Source extract:
------------------------------

SELF-COMPASSION
A Kabbalistic Prayer & Psalm Guide for Softening the Inner Critic, Restoring Mercy & Learning to Relate to the Self with Love

SELF-COMPASSION
🌿 INTRODUCTION — SELF-COMPASSION IN KABBALAH
In Kabbalah, compassion is not sentimentality.
It is Rachamim — the harmonizing force that balances strict judgment (Gevurah) with loving flow (Chesed).
When compassion is missing inwardly, the soul becomes its own accuser.
Self-compassion is often blocked when:
love was conditional
mistakes were punished rather than guided
emotional needs were minimized
worth was tied to performance
vulnerability was unsafe
judgment replaced understanding
The Zohar teaches:
“Judgment without mercy fractures the soul.”
Self-compassion is not indulgence.
It is the medicine that allows repair, growth, and humility without self-destruction.
This prayer teaches the soul how to turn mercy inward — not to avoid responsibility, but to heal without cruelty.
🧭 SIGNS SELF-COMPASSION IS UNDERDEVELOPED
Harsh inner dialogue
Difficulty comforting yourself
Minimizing your pain
Expecting perfection
Shame for needing rest or help
Difficulty forgiving yourself
Fear that kindness will make you weak
Being gentler with others than with yourself
Chronic emotional exhaustion
Feeling undeserving of care
Self-compassion is not learned automatically.

------------------------------

Activity 1: According to the self-compassion guide, which two forces does Rachamim balance?
Activity 2: Summarize the self-compassion guide in two sentences.
Activity 3: Carry on the self-compassion guide from its final sentence.
The entries are separate material from the self-compassion guide.

------------------------------

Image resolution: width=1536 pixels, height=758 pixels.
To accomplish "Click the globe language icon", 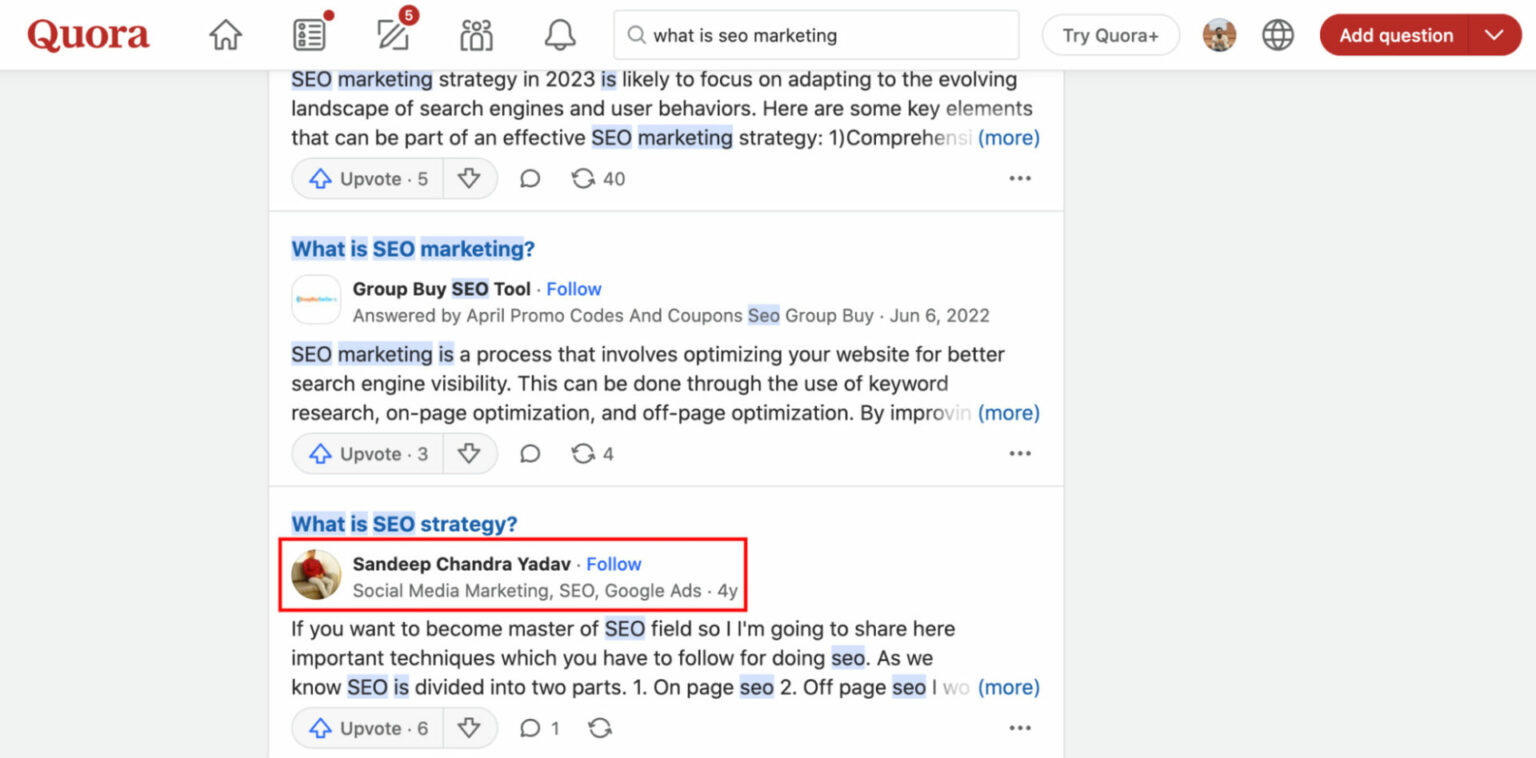I will click(x=1278, y=33).
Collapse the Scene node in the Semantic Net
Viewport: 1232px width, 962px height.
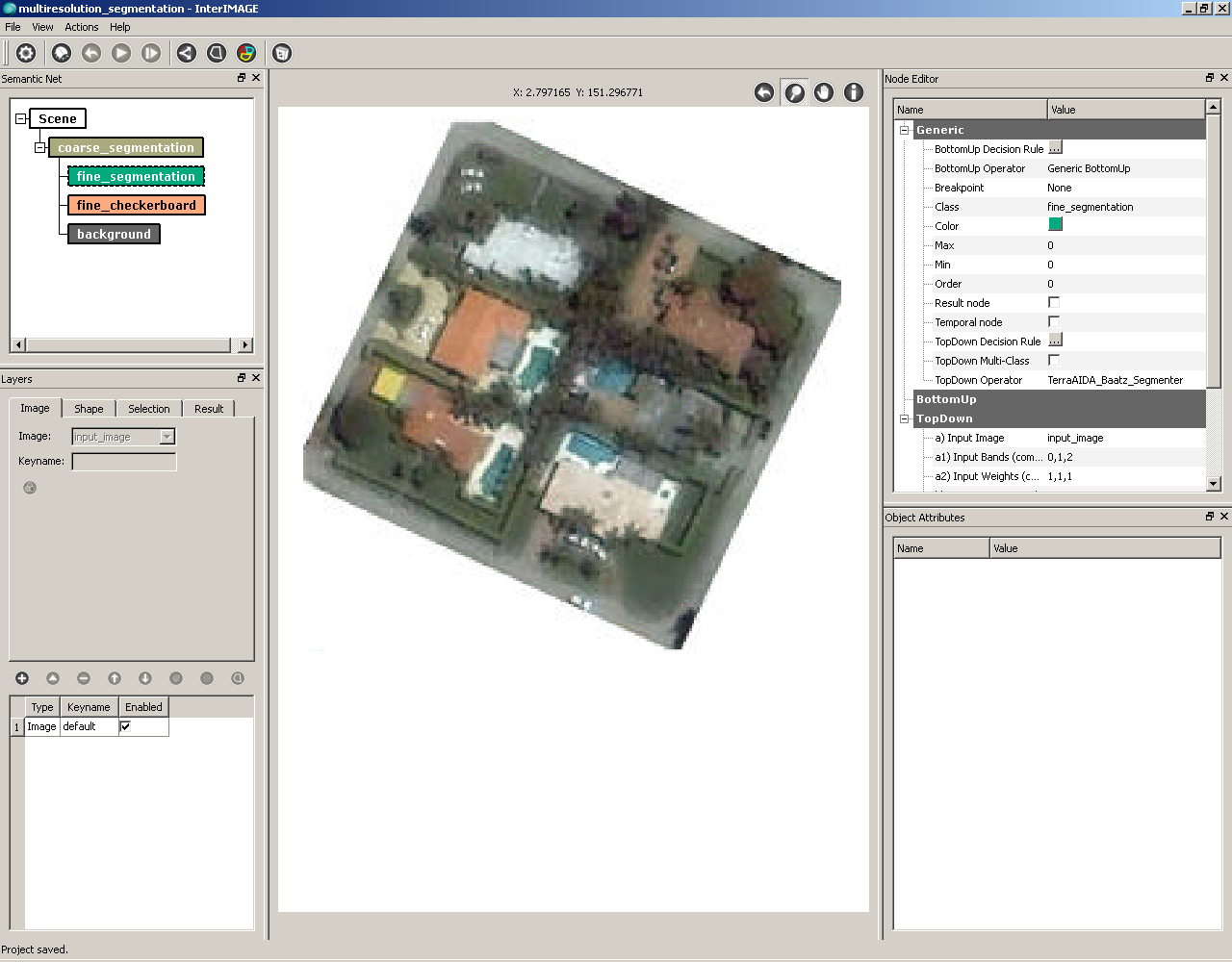(x=20, y=117)
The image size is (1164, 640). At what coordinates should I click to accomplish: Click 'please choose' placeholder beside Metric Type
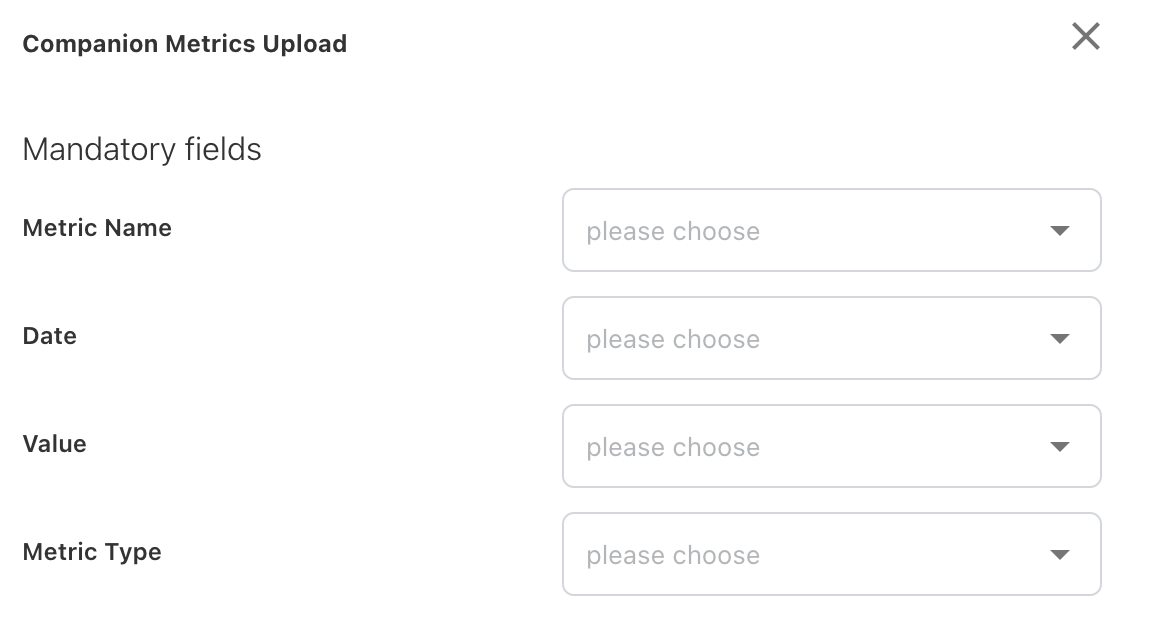[x=673, y=556]
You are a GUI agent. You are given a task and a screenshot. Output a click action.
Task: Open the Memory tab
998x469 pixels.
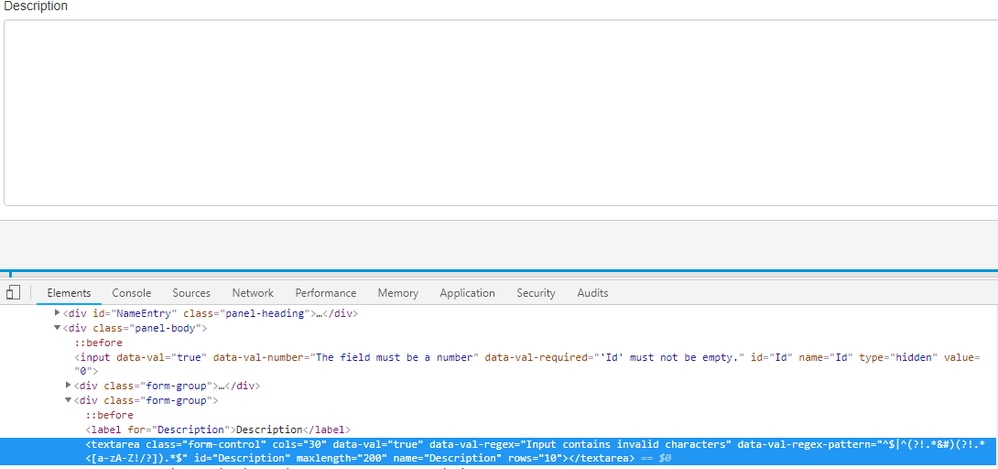(x=398, y=293)

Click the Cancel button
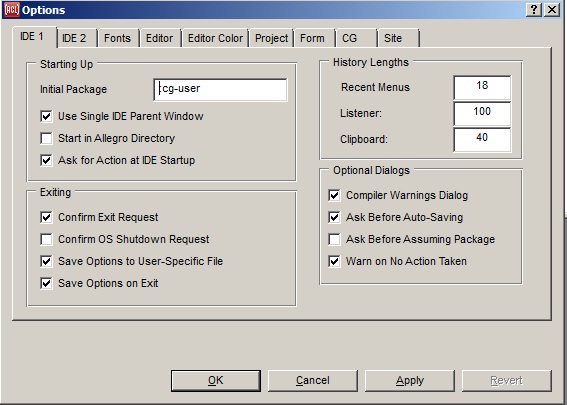[x=313, y=380]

------------------------------

Exercise response 1: Strict judgment (Gevurah) and loving flow (Chesed).

Exercise response 2: The self-compassion guide describes compassion in Kabbalah as Rachamim, the force that balances strict judgment with loving flow. It says self-compassion is often blocked by experiences such as conditional love or punished mistakes, calls it medicine rather than indulgence, and lists signs that it is underdeveloped, such as harsh inner dialogue and difficulty forgiving yourself.

Exercise response 3:
It must be modeled, remembered, and practiced.
📜 PSALMS FOR MERCY, GENTLENESS & SELF-KINDNESS
1. Psalm 103:13–14 — Divine Compassion as Model
Hebrew:
כְּרַחֵם אָב עַל־בָּנִים
רִחַם יְהוָה עַל־יְרֵאָיו
Transliteration:
K’racham av al banim, richam Adonai al y’reiav.
English:
“As a father has compassion on his children, so the Divine has compassion.”
This psalm teaches compassion as relationship, not evaluation.
2. Psalm 25:6 — Remembering Mercy
Hebrew:
זְכֹר־רַחֲמֶיךָ יְהוָה
Transliteration:
Z’chor rachamecha Adonai.
English:
“Remember Your compassion, O Divine.”
Used to reawaken softness after inner harshness.
3. Psalm 145:9 — Universal Kindness
Hebrew:
טוֹב־יְהוָה לַכֹּל
Transliteration:
Tov Adonai lakol.
English:
“The Divine is good to all.”
Affirms that compassion includes you.
🔮 DIVINE NAMES FOR SELF-COMPASSION & MERCY
1. ר־ח־ם (Resh–Chet–Mem)
Hebrew: רחם
Transliteration: RaChaM
Healing qualities:
Activates compassion
Softens self-judgment
Restores emotional mercy
2. ח־נ־ן (Chet–Nun–Nun)
Hebrew: חנן
Transliteration: ChaNaN
Healing qualities:
Invites grace without earning
Supports gentleness
Releases harsh self-expectations
3. ס־א־ל (Samech–Aleph–Lamed)
Hebrew: סאל
Transliteration: SaEL
Healing qualities:
Creates emotional safety
Stabilizes vulnerability
Grounds compassion into the body
✨ ANA B’KOACH FOR MERCY — LINE 5
Hebrew:
חָסִין קָדוֹשׁ בְּרֹב טוּבְךָ נַהֵל עֲדָתֶךָ
Transliteration:
Chasin Kadosh, b’rov tuvcha nahel adatecha.
English:
“Mighty and Holy One, in Your abundant goodness guide Your people.”
This line guides the soul away from cruelty and toward kindness.
🌹 KABBALISTIC COMMENTARY — MERCY ALLOWS GROWTH
The Zohar teaches:
“Where compassion flows, judgment dissolves.”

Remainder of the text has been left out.